9. November 2024: Stilles Gedenken von BVV und Bezirksamt Steglitz-Zehlendorf an der Spiegelwand, Hermann-Ehlers-Platz

9. November 2024: Stilles Gedenken von BVV und Bezirksamt Steglitz-Zehlendorf an der Spiegelwand, Hermann-Ehlers-Platz

Gedenken an der Spiegelwand

Für Steglitz-Zehlendorf sehr wichtig war das stille Gedenken vor der Spiegelwand auf dem Hermann-Ehlers-Platz: Am 9. November 2024 versammelten sich Vertreterinnen und Vertreter des Bezirksamtes, darunter Bezirksbürgermeisterin Maren Schellenberg, zusammen mit Abgeordneten der Bezirksverordnetenversammlung und Abgesandten der Initiative „Haus Wolfenstein“ an dem zentralen Gedenkort, der die Erinnerung der im Zweiten Weltkrieg deportierten Steglitzer Jüdinnen und Juden wachhält. In stiller Anteilnahme wurden Kränze, Kerzen und Blumen niedergelegt: ein Bild des Friedens in schwierigen Zeiten. Per Pressemitteilung des Bezirksamtes waren alle Bürgerinnen und Bürger vorab zum gemeinschaftlichen Gedenken eingeladen worden.
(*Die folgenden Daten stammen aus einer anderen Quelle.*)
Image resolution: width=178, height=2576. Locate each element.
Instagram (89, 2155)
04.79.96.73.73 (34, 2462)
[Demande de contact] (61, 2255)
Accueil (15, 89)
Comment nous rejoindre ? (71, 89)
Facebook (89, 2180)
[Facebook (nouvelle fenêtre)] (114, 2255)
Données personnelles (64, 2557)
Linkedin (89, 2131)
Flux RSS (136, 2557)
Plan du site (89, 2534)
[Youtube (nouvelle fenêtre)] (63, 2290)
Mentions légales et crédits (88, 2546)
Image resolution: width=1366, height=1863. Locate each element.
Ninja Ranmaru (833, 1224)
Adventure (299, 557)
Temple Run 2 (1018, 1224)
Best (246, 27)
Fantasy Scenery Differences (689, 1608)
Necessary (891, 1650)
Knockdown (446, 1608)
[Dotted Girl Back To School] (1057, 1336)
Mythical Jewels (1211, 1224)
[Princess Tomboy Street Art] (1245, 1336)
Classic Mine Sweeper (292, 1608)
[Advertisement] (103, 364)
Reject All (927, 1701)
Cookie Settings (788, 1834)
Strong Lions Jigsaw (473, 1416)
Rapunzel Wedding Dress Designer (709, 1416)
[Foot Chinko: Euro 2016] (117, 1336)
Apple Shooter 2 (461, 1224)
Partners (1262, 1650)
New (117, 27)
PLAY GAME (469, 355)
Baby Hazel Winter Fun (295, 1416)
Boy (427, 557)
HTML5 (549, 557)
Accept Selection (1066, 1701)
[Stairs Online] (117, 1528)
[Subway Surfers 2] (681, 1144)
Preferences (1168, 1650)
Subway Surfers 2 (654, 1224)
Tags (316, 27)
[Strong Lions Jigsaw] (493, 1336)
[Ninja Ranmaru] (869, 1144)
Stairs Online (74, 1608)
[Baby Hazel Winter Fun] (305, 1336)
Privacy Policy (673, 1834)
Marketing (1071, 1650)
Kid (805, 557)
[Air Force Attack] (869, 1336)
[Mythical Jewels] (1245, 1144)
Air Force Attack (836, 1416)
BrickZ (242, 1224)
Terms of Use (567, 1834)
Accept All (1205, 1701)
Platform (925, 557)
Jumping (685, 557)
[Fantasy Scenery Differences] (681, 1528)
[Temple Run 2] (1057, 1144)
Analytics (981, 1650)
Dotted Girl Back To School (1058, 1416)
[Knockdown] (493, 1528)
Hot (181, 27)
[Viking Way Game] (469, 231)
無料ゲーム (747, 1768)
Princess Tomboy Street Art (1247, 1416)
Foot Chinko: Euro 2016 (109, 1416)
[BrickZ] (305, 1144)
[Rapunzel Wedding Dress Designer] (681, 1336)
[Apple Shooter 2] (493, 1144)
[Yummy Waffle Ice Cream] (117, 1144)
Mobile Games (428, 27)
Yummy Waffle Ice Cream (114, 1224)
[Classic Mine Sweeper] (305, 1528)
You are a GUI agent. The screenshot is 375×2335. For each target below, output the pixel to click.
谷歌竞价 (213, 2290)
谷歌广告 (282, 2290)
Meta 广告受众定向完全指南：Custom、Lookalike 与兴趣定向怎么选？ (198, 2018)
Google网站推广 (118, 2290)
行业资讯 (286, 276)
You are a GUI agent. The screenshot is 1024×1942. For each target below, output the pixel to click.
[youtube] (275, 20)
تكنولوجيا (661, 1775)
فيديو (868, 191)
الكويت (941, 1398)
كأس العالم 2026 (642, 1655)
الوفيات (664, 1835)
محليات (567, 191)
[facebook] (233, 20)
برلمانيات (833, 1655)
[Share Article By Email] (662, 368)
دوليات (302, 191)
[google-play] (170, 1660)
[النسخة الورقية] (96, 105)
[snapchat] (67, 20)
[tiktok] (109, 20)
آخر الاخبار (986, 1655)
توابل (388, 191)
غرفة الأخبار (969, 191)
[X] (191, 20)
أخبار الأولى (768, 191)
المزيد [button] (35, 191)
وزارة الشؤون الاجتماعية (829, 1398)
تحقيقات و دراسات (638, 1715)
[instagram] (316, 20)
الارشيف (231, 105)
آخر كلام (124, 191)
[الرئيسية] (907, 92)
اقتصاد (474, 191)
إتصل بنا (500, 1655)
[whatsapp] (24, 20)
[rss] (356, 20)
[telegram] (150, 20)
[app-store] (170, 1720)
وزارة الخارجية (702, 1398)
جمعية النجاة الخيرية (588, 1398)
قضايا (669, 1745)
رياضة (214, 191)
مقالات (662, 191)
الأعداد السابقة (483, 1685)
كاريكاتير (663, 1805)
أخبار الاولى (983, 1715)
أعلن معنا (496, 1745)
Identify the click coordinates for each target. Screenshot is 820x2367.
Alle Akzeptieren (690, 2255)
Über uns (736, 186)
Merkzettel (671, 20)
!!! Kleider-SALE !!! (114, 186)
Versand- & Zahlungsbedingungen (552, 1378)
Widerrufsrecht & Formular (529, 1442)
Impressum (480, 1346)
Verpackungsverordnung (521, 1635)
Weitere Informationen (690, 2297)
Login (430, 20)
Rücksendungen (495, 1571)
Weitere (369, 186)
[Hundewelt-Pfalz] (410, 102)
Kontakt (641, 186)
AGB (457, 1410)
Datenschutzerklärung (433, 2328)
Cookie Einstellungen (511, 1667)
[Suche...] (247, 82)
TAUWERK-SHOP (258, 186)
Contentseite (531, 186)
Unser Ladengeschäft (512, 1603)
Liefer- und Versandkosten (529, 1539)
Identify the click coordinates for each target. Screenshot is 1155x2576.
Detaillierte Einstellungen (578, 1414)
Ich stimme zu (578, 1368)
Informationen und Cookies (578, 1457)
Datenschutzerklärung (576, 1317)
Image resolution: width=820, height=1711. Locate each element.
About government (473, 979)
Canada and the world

Antisemitisch motivierter Übergriff

Getrübt wurde das friedliche Bild durch Berichte über einen antisemitischen Vorfall nur wenige Gehminuten vom Hermann-Ehlers-Platz entfernt:
Demnach hat ein Mann am späten Abend des 9. November eine Kerze von einem Stolperstein in der Kieler Straße gestoßen und dabei volksverhetzende und antisemitische Äußerungen von sich gegeben. Der dem Vernehmen nach stark alkoholisierte Mann kam zunächst in Polizeigewahrsam und wurde nach Durchführung erkennungsdienstlicher Maßnahmen wieder auf freien Fuß gesetzt.

Dass es im Umgang mit Stolpersteinen auch anders geht, zeigen die Stolpersteinrundgänge, die am 9. November ab 14:00 Uhr durch die „AG Spurensuche“ der Evangelischen Kirchengemeinde Schlachtensee durchgeführt wurden. Anstelle sie zu schänden, wurden die Steine an verschiedenen Standorten geputzt, um auf diese Weise die ehemals Verfolgten zu würdigen.